El ser humano está dotado de una voluntad propia y eso le hace ser responsable de sus decisiones y actuaciones. El sentido común le hace prever que cualquier actuación que riña con la ley le puede llevar a cosechar consecuencias desagradables. La previsión del castigo, la censura pública y la conciencia interna le pueden disuadir de realizar acciones incorrectas. Pero, al mismo tiempo, el ejemplo de los demás es un elemento que ejerce influencia en sus decisiones. Esto ocurre no solamente en niños y jóvenes sino también en adultos. El filósofo Emmanuel Kant enseñaba sobre este tema argumentando que cuando los hombres actúan en conjunto y en el ámbito de los movimientos de masas, muestran sus verdaderas disposiciones nativas, porque en estas acciones concurrentes no están reprimidos por la opinión pública ni por leyes humanas que limitan las acciones individuales, y no sienten una responsabilidad personal inmediata por lo que hacen.
El problema es que esas acciones concurrentes suelen ser más negativas que positivas. La naturaleza de las personas tiende con mayor facilidad al mal y existe una propensión a cohesionarse para lo destructivo que para lo solidario. Es más frecuente que los seres humanos se confabulen en grupo para incendiar, atacar y destruir que para apoyar las causas nobles. En ello se combina la natural inclinación al mal con la desinhibición que el ámbito de la acción colectiva brinda. Esto explica por qué puede existir excesiva crueldad en las acciones violentas de las pandillas. Ellas muestran lo que realmente es el corazón humano. Aunque haya niños o jóvenes dentro de ellas que posean conceptos de lo justo y lo correcto, al lado del grupo, no renunciarán a una ventajosa agresión hacia otro más débil o vulnerable solamente porque ella sea incorrecta. Si nos preguntamos si ellos no se dan cuenta del mal que hacen, la respuesta es que no se sienten directamente responsables. Al tomar decisiones colectivas o al ejecutar violencia de grupo su responsabilidad es disminuida y no se ven como autores de una atrocidad. La acción adopta un sentido impersonal y se percibe como un hecho de la fatalidad que no tiene relación directa con su voluntad o decisión personal.
La manera de corregir tal conducta destructiva es fomentando en los niños y jóvenes los factores de protección. Uno de los más importantes es el que tiene que ver con la formación de valores. En la medida que a un niño se le dota con las herramientas para hacer frente a las frustraciones e inequidades de la vida poseerá más elementos que le permitan tener un criterio personal, capaz de disentir con el grupo.
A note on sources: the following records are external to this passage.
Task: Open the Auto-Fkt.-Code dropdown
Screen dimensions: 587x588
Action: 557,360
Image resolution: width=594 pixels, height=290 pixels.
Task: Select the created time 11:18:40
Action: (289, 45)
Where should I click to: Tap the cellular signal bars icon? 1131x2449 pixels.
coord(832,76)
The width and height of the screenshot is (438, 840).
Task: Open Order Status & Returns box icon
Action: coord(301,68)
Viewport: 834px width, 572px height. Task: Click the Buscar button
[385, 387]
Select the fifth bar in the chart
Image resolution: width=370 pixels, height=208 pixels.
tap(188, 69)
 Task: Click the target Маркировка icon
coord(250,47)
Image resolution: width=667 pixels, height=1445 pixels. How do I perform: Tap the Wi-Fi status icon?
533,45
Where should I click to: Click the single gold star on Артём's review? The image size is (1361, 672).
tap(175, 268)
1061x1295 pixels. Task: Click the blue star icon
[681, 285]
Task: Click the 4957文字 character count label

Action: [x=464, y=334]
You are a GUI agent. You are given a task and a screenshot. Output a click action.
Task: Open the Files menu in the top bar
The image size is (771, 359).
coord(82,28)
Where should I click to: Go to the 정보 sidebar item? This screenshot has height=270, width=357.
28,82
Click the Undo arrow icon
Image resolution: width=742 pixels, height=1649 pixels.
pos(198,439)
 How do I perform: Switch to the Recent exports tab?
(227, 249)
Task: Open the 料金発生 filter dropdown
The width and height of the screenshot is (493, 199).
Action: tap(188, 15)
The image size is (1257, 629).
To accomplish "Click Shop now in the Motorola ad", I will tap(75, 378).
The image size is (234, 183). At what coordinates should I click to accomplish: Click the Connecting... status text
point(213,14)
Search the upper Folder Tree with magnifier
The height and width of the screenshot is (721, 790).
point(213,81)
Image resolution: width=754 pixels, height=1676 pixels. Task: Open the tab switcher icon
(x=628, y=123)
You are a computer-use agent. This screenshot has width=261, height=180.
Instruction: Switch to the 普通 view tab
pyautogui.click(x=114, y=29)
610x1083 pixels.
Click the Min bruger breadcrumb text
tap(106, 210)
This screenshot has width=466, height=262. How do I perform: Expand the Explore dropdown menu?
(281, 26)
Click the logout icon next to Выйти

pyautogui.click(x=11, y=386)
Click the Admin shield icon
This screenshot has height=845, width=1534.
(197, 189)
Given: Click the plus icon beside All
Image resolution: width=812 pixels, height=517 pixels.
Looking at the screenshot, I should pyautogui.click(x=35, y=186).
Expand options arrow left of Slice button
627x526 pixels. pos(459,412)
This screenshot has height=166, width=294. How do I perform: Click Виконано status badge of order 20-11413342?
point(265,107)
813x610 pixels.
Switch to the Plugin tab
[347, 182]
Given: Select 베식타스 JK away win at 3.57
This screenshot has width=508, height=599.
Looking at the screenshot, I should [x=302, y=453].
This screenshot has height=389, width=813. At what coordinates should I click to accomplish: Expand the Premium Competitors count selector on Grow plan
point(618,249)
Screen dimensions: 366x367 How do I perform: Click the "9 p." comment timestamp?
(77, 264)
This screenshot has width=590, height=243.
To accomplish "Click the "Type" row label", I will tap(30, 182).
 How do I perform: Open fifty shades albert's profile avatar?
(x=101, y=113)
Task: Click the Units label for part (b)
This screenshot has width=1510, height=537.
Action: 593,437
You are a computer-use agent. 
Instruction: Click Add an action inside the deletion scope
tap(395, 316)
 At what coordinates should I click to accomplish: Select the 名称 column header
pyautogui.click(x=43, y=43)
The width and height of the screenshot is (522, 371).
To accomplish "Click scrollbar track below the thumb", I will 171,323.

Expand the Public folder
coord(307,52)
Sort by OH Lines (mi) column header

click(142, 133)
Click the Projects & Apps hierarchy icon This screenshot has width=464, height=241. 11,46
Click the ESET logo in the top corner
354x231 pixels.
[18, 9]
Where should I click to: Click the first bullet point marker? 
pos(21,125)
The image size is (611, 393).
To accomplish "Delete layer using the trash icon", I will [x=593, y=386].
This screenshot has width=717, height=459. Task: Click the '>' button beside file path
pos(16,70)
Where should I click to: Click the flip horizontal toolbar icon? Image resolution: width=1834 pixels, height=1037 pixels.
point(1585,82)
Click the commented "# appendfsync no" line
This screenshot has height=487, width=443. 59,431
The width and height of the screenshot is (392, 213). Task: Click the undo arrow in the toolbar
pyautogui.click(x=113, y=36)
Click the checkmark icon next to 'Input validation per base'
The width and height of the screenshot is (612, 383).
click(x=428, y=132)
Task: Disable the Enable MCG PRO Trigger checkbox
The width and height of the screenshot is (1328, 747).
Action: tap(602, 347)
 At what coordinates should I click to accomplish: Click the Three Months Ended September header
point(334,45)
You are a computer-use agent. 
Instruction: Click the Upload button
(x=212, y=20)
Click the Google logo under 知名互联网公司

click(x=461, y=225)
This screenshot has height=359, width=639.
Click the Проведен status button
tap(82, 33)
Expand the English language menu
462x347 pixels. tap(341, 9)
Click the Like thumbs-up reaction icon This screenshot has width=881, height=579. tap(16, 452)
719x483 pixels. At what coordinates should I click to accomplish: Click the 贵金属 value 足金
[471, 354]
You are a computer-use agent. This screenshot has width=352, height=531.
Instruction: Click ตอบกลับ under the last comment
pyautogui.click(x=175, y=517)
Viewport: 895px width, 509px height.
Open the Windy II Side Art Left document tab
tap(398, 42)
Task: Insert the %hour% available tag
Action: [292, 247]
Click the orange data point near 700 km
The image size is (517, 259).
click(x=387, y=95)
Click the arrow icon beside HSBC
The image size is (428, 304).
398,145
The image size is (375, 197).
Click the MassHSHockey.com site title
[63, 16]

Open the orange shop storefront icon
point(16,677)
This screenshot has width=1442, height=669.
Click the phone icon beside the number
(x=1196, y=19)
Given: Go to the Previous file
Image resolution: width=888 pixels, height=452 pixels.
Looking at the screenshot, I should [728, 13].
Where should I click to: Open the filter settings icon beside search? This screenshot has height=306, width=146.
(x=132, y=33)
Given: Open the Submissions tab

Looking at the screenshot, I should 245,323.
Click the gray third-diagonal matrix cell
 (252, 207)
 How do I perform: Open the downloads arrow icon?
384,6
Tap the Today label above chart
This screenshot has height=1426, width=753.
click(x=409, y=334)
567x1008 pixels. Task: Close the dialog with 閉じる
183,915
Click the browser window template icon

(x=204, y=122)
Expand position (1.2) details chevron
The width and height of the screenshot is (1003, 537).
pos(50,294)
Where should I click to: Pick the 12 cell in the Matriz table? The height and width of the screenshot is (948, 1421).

La voluntad debe ser entrenada para colocar las reacciones instintivas bajo el dominio de la racionalidad. Eso implica un proceso educativo que debe ir desde la infancia hasta la juventud. Una mención esporádica del tema de los valores no producirá los frutos que se necesitan. En esto, también se debe tener presente que los valores no se adquieren por una enseñanza conceptual sino cuando se modelan con el ejemplo de las personas que rodean al niño. Las definiciones y las ilustraciones no tienen el impacto que sí posee un ejemplo, especialmente si el mismo es parte del entorno del menor. De allí que el papel de la familia resulta determinante; ella puede forjar un carácter responsable o anular las recomendaciones positivas que otras personas pudieran ofrecer. Todo comienza y termina con la familia.